Lines below that include "trash" are the answer; copy each one.

#### Records ####

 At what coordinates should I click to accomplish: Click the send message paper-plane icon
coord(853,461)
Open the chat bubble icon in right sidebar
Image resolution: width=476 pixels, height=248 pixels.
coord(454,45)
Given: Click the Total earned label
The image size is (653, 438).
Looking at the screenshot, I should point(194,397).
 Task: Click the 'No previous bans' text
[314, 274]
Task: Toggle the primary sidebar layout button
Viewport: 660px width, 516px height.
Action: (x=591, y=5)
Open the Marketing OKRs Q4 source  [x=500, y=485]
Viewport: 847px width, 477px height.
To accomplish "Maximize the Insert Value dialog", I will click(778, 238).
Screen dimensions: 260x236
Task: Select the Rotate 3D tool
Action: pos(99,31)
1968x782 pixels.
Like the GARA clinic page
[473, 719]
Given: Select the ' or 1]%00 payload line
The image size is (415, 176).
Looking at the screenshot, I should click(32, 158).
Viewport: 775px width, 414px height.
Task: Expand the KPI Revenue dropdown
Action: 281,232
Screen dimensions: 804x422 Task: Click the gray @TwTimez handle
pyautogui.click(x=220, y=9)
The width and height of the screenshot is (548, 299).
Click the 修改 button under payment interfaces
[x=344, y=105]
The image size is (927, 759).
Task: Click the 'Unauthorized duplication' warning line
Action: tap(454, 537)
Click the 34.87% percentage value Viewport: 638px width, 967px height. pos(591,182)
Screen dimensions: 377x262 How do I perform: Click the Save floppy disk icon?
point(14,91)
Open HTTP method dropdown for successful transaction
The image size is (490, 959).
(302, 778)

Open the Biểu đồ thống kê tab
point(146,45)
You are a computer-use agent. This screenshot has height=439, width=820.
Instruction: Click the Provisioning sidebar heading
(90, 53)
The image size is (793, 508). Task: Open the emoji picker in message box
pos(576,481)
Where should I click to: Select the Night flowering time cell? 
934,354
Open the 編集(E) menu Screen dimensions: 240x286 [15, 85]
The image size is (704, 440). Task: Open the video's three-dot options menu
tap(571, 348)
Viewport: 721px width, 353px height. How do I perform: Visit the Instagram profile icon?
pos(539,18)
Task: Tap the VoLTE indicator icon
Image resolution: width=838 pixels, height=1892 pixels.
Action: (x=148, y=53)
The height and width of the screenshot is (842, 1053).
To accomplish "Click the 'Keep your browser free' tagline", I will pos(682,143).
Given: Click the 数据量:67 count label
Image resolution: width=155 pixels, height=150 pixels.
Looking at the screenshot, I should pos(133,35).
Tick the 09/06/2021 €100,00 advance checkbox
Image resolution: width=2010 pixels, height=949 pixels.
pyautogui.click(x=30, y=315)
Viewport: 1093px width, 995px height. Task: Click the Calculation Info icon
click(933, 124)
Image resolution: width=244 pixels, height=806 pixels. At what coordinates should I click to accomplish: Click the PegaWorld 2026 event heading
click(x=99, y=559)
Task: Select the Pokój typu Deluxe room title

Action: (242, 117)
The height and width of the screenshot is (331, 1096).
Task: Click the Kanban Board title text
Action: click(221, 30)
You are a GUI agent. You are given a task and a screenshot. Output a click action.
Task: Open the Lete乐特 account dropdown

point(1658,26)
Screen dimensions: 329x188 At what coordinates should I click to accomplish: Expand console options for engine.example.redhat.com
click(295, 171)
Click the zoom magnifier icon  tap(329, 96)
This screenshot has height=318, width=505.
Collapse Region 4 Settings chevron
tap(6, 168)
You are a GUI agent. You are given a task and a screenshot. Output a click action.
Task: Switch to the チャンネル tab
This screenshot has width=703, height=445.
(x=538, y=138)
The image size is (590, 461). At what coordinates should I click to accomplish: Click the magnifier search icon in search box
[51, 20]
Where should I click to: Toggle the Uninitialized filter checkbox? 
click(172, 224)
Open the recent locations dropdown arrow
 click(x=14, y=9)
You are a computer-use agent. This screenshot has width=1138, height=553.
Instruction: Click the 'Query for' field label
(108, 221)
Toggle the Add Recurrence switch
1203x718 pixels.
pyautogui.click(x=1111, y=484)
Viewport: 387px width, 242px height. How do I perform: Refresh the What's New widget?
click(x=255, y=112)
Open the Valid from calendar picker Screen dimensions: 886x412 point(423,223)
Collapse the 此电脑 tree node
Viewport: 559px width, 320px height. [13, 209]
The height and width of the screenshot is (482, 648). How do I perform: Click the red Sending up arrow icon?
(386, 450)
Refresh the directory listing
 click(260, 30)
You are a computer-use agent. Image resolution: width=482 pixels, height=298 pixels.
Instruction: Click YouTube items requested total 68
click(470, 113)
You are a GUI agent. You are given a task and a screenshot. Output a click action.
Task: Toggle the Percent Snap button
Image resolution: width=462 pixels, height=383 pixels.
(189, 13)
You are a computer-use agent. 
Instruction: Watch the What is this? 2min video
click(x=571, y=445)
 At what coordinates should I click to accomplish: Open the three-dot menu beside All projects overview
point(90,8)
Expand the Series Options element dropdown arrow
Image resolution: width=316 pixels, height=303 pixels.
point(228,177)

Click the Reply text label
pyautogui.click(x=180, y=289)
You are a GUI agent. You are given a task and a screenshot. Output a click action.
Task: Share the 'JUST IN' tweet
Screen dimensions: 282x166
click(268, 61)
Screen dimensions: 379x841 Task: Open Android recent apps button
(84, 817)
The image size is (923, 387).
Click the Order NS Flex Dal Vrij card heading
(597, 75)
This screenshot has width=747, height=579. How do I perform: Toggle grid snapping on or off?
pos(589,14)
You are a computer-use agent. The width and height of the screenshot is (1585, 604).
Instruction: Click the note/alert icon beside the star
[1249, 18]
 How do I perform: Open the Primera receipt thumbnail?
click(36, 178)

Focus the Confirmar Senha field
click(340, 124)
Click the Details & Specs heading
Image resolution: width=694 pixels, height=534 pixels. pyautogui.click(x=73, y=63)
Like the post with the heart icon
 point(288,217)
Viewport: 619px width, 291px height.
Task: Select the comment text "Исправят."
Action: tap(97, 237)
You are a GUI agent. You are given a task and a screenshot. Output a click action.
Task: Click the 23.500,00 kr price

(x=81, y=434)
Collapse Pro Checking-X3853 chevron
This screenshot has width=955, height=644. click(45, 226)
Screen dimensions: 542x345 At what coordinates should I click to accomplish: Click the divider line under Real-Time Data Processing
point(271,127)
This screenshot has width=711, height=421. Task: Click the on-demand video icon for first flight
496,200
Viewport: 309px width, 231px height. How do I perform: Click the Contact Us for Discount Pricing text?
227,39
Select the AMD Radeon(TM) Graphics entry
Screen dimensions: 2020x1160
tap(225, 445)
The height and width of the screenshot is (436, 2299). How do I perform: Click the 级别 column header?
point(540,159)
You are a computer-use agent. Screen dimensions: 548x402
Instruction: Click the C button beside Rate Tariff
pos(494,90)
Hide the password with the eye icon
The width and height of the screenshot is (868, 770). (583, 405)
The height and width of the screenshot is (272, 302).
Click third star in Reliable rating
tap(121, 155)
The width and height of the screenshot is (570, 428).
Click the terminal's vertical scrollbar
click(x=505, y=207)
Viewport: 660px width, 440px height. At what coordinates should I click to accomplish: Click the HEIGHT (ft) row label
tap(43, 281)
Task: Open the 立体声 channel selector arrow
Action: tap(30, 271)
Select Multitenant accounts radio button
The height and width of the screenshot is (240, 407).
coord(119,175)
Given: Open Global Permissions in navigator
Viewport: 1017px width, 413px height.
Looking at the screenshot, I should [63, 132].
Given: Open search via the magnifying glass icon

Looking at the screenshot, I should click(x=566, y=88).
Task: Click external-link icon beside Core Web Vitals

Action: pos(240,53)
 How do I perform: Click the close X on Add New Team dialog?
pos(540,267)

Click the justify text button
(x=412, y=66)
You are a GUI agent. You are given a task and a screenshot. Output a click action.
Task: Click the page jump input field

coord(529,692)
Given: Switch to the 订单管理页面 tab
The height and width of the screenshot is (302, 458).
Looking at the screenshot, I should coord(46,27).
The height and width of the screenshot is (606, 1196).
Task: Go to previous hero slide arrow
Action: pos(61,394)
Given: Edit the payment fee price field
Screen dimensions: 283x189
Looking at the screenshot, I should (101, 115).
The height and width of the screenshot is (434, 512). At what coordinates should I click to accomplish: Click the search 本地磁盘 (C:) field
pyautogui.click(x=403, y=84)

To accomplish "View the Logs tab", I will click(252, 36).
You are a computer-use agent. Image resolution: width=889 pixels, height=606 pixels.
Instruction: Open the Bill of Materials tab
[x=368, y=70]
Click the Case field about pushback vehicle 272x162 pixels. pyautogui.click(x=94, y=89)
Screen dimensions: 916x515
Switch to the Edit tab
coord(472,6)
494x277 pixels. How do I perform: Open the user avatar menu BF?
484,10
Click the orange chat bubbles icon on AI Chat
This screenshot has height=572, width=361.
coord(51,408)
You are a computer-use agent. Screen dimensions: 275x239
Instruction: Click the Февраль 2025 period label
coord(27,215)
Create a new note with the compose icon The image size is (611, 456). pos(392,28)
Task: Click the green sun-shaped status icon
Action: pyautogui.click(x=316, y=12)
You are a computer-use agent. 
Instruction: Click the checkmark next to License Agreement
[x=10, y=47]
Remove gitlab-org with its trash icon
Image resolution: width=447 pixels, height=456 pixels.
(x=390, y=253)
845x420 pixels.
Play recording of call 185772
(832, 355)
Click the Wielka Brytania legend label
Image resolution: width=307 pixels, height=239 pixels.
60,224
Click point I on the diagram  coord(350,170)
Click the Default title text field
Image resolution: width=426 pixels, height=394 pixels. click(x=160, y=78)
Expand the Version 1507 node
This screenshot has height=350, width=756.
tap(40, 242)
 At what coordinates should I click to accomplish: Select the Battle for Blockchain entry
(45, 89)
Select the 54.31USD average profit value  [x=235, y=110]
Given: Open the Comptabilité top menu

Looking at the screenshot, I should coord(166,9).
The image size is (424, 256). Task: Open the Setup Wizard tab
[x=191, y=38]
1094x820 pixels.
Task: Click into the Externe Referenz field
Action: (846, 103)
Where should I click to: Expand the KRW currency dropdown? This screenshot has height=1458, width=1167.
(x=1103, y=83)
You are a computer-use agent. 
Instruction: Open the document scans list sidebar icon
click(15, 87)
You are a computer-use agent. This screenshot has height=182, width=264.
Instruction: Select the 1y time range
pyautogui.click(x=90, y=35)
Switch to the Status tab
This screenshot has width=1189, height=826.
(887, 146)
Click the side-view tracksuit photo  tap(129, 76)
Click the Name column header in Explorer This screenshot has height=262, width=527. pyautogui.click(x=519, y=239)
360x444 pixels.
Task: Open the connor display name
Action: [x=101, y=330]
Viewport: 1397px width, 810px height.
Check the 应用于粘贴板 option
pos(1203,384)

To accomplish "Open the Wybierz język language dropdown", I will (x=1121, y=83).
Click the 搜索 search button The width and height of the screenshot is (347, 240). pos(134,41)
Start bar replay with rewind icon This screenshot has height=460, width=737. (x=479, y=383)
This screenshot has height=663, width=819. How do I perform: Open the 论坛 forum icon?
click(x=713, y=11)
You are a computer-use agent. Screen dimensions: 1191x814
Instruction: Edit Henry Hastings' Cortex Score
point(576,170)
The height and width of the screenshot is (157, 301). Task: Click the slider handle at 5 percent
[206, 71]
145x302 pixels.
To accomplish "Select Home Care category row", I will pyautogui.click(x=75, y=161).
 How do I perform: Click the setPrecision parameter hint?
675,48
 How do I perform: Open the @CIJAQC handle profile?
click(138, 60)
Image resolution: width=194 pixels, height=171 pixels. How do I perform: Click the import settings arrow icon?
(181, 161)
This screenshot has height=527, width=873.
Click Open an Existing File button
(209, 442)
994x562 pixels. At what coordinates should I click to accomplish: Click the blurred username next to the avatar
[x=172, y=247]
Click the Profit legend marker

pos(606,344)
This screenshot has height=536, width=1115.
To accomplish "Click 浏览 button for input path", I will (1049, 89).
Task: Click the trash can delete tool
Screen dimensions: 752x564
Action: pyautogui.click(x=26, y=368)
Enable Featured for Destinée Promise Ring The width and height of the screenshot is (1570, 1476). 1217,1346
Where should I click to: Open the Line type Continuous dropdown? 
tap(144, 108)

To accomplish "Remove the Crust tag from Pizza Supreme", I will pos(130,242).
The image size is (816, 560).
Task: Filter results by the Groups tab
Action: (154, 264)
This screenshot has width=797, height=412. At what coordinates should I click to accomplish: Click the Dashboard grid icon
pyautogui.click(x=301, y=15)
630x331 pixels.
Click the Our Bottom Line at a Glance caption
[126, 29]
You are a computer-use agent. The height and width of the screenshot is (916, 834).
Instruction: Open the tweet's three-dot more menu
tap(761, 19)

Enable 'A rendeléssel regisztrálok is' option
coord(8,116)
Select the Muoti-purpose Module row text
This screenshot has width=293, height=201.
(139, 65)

####

## Written answer
Remove gitlab-org with its trash icon
Task: Click the trash can delete tool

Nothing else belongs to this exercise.